Pour avoir demandé un pot-de-vin de 90 000 $ à un restaurateur montréalais en échange d'une réduction de taxes, il y a 11 ans, Francesco Fazio pourrait maintenant aller en prison. La Couronne propose d'envoyer l'ex-fonctionnaire de l'Agence de revenu du Canada à l'ombre pour trois ans.

« La cupidité était son seul motif. Un tel geste doit être dénoncé et servir d'exemple. Tout le système de taxation est basé sur la confiance », a fait valoir la procureure de la Couronne Catherine Legault, hier, alors qu'elle plaidait devant la juge de la Cour du Québec Manon Ouimet. L'avocat de la défense, Me Pierre L'écuyer, suggère pour sa part d'imposer une peine avec sursis de 18 mois et des travaux communautaires à son client. M. Fazio n'a jamais obtenu un sou, a perdu son emploi et c'est le seul incident à son dossier, a-t-il signalé.
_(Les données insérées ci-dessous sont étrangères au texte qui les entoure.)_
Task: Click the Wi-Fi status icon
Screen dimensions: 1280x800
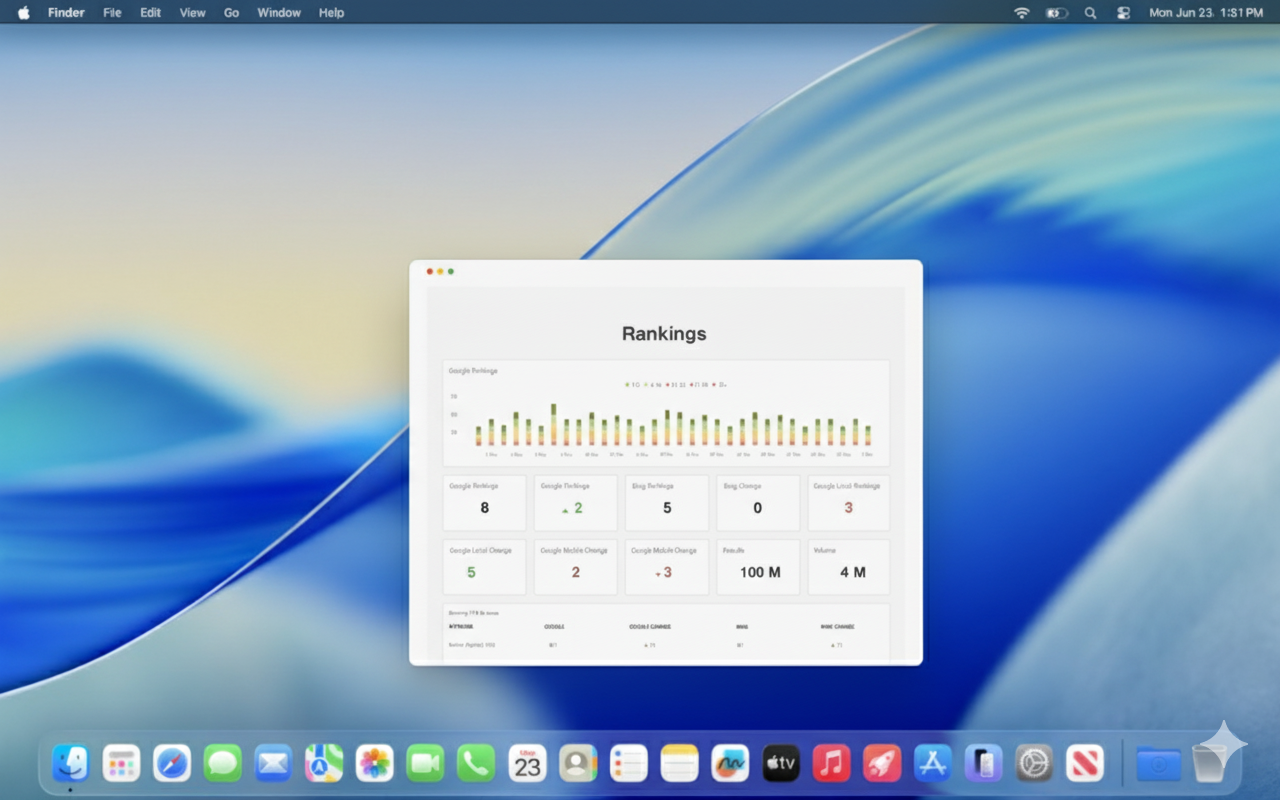Action: click(1021, 13)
Au terme de son procès, en juin dernier, M. Fazio, 58 ans, a été déclaré coupable de  corruption de fonctionnaire, abus de confiance et tentative d'extorsion. Les faits sont survenus en 2005, alors que M. Fazio était vérificateur pour l'Agence du revenu du Canada. Il s'était rendu au restaurant La Belle Place, rue Ontario, pour vérifier les livres comptables. Il avait ensuite avisé le propriétaire, Stamatis Argiroudis, qu'il devait au moins 600 000 $ en taxes impayées, en raison de produits vendus mais non comptabilisés. M. Argiroudis était estomaqué. M. Fazio avait alors amené le propriétaire à l'écart et avait offert de rendre un rapport « plus raisonnable » contre une somme de 90 000 $.

Faillite

Le propriétaire avait par la suite demandé conseil, notamment à Peter Sergakis, homme d'affaires bien connu à Montréal, qui lui avait dit de ne pas payer. Le propriétaire a suivi ce conseil, mais n'a pas avisé la police. Son dossier a ensuite été transféré à un autre agent, qui est arrivé aussi à la conclusion que M. Argiroudis avait éludé de grosses sommes en taxes. L'homme a mis son restaurant en faillite en 2007.
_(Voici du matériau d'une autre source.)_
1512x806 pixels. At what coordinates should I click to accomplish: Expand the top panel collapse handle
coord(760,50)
Cette histoire a fait surface des années plus tard, dans le cadre d'une enquête policière nommée Coche. Celle-ci visait des fonctionnaires corrompus de l'Agence du revenu du Canada. L'enquête menée par la GRC avait permis l'arrestation de 15 personnes, notamment huit fonctionnaires, dont M. Fazio et l'entrepreneur Tony Accurso.
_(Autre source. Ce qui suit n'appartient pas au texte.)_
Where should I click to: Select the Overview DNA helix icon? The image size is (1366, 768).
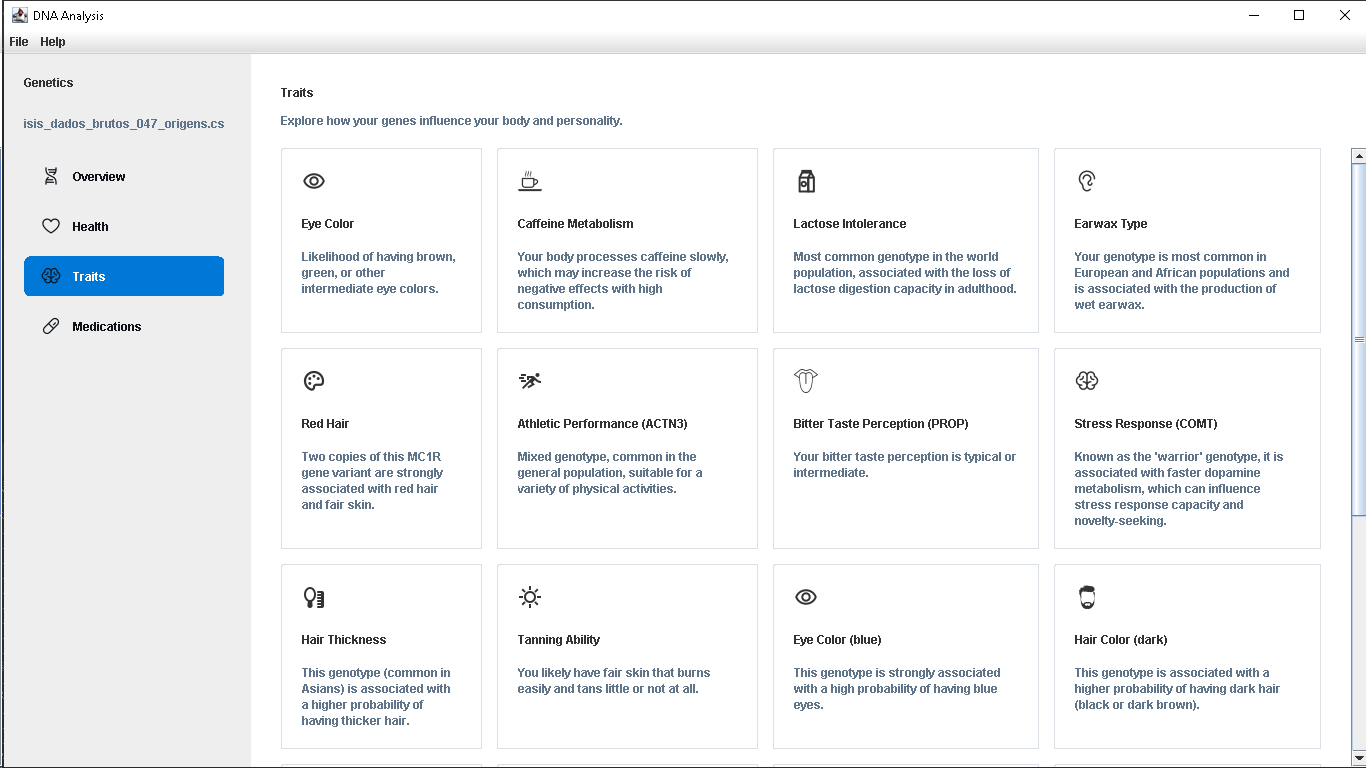51,176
M. Fazio est le premier du groupe à être jugé. Il reviendra en cour le 19 janvier pour connaître sa peine. L'homme de 58 ans, qui a été congédié en 2010, en appelle de sa condamnation. Son avocat a fait valoir que le restaurateur était loin d'être blanc comme neige. Il avait éludé le paiement de taxes, et a fait faillite au moment où il devait payer. La juge Ouimet a signalé qu'elle n'était pas là pour juger la victime.